Assignment: Write out again, unchanged, the line that has "This screenshot has width=1024, height=568." and each following line through the end of the entries below; leave pictures out.

:::

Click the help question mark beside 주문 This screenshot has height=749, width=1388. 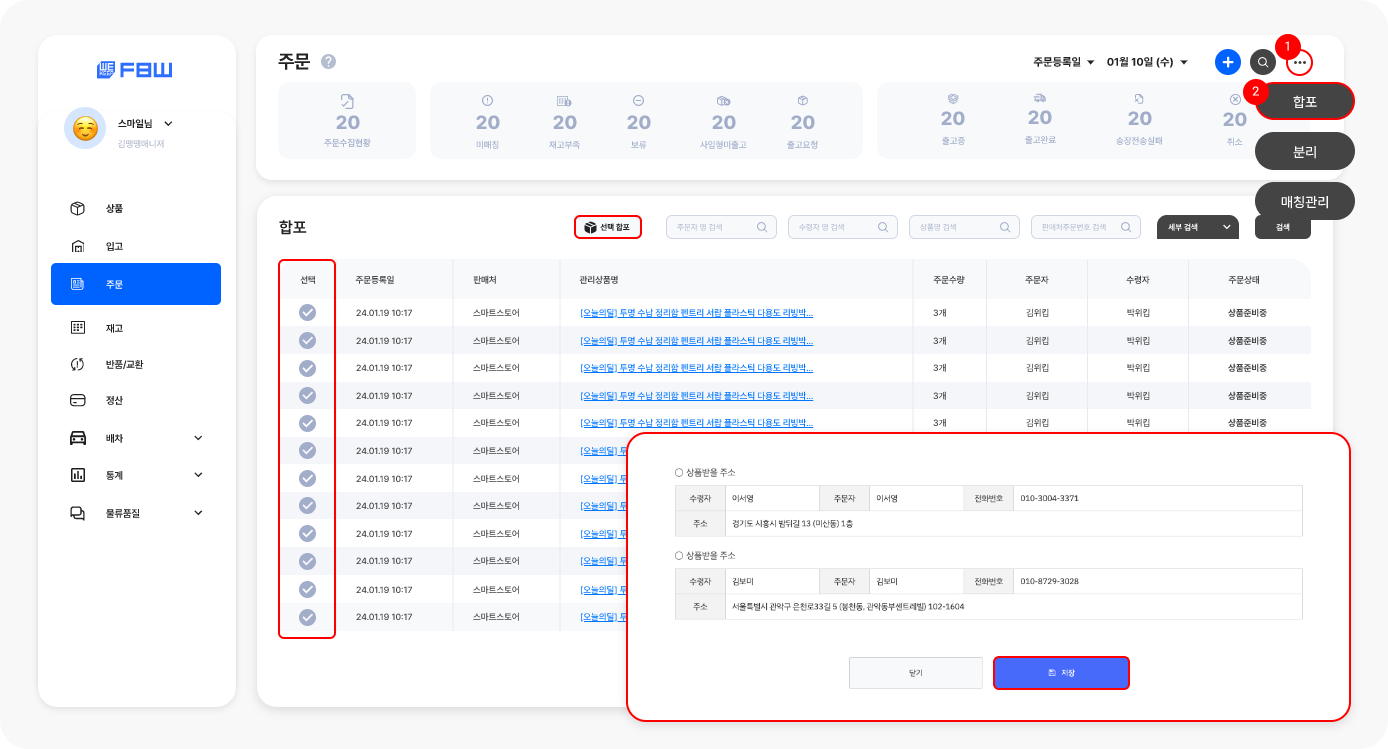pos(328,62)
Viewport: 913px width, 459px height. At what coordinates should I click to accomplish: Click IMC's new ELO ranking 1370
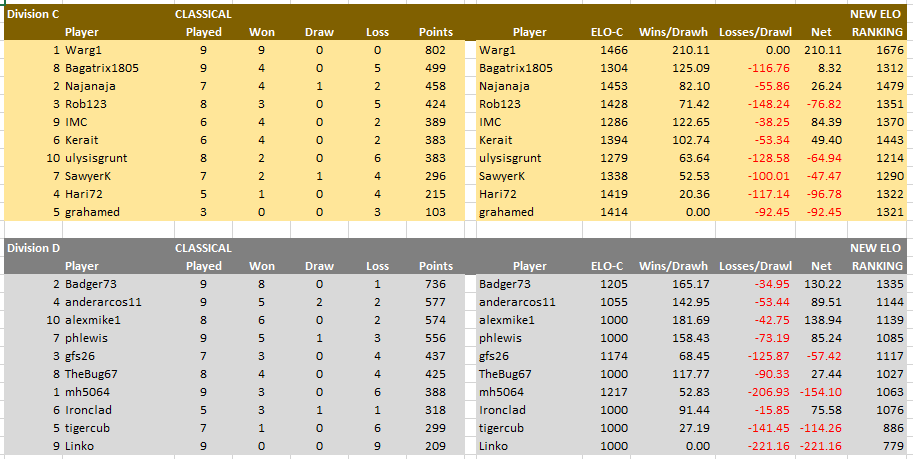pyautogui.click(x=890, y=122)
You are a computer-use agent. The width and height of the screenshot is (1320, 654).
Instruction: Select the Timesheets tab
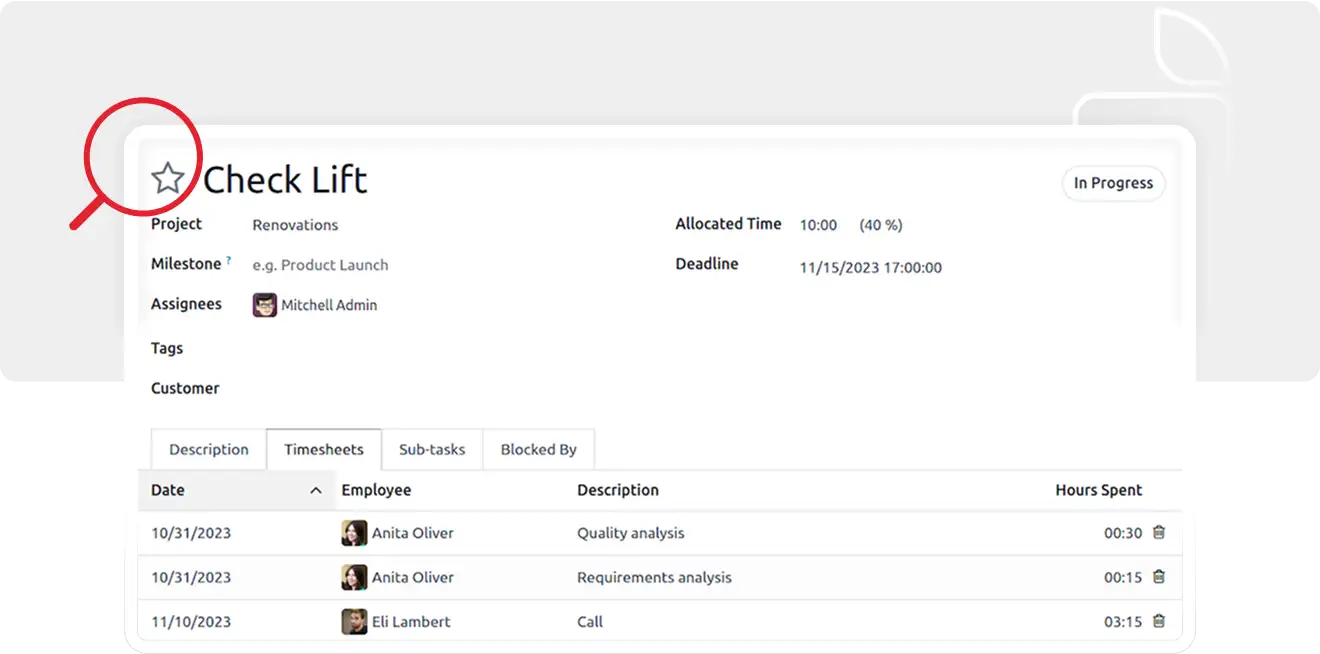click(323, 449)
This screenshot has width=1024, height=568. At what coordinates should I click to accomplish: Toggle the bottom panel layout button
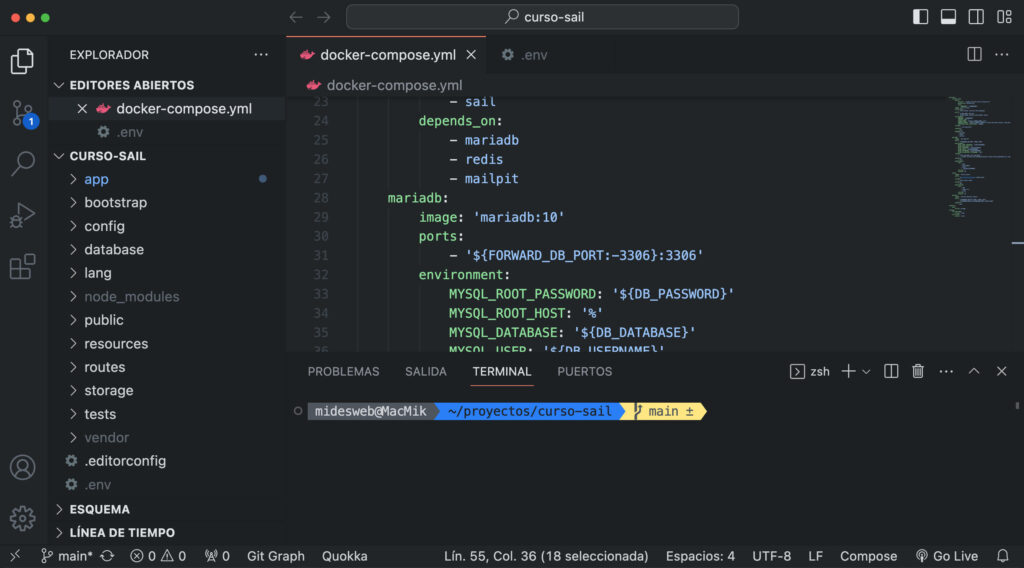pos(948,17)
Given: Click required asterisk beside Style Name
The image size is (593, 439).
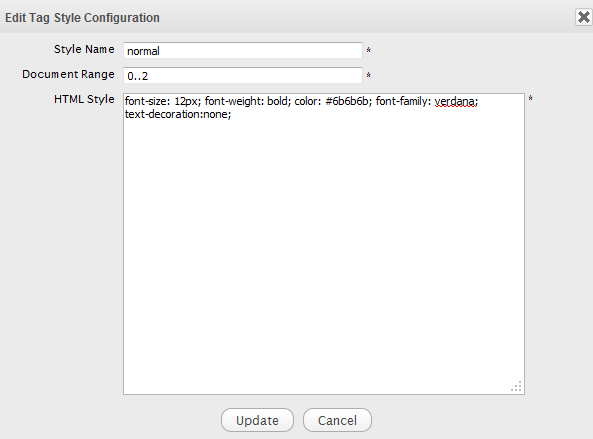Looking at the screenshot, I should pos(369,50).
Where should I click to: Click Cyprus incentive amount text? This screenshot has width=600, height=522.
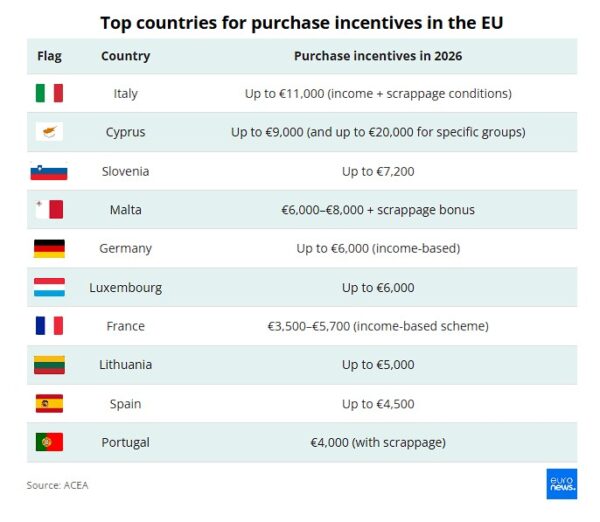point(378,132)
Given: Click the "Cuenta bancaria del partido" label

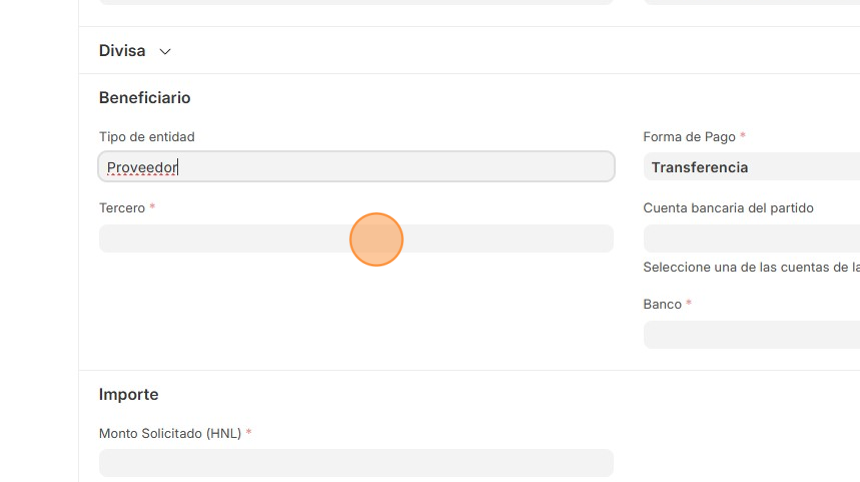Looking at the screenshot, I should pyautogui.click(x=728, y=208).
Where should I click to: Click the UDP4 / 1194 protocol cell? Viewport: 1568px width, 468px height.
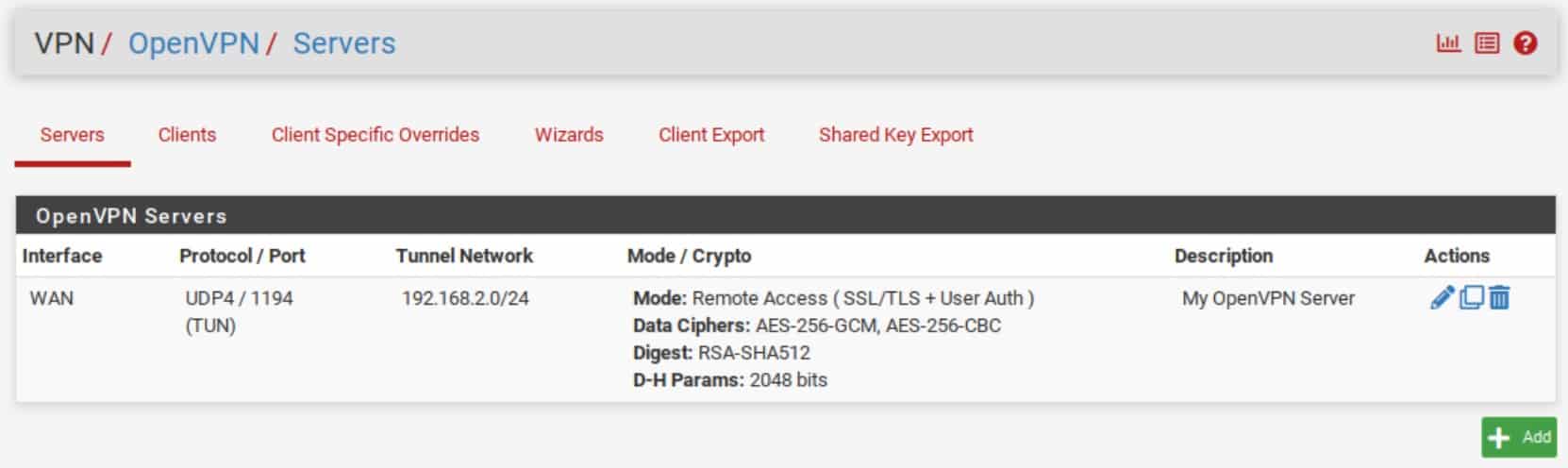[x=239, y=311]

:::

Output below:
This screenshot has width=1024, height=568. At what coordinates should I click to accomplish: Toggle the bottom panel layout button
pos(948,17)
Given: Click required asterisk beside Style Name
The image size is (593, 439).
Looking at the screenshot, I should pos(369,50).
Where should I click to: Click Cyprus incentive amount text? This screenshot has width=600, height=522.
point(378,132)
Given: Click the "Cuenta bancaria del partido" label

Looking at the screenshot, I should pyautogui.click(x=728, y=208).
Where should I click to: Click the UDP4 / 1194 protocol cell? Viewport: 1568px width, 468px height.
[x=239, y=311]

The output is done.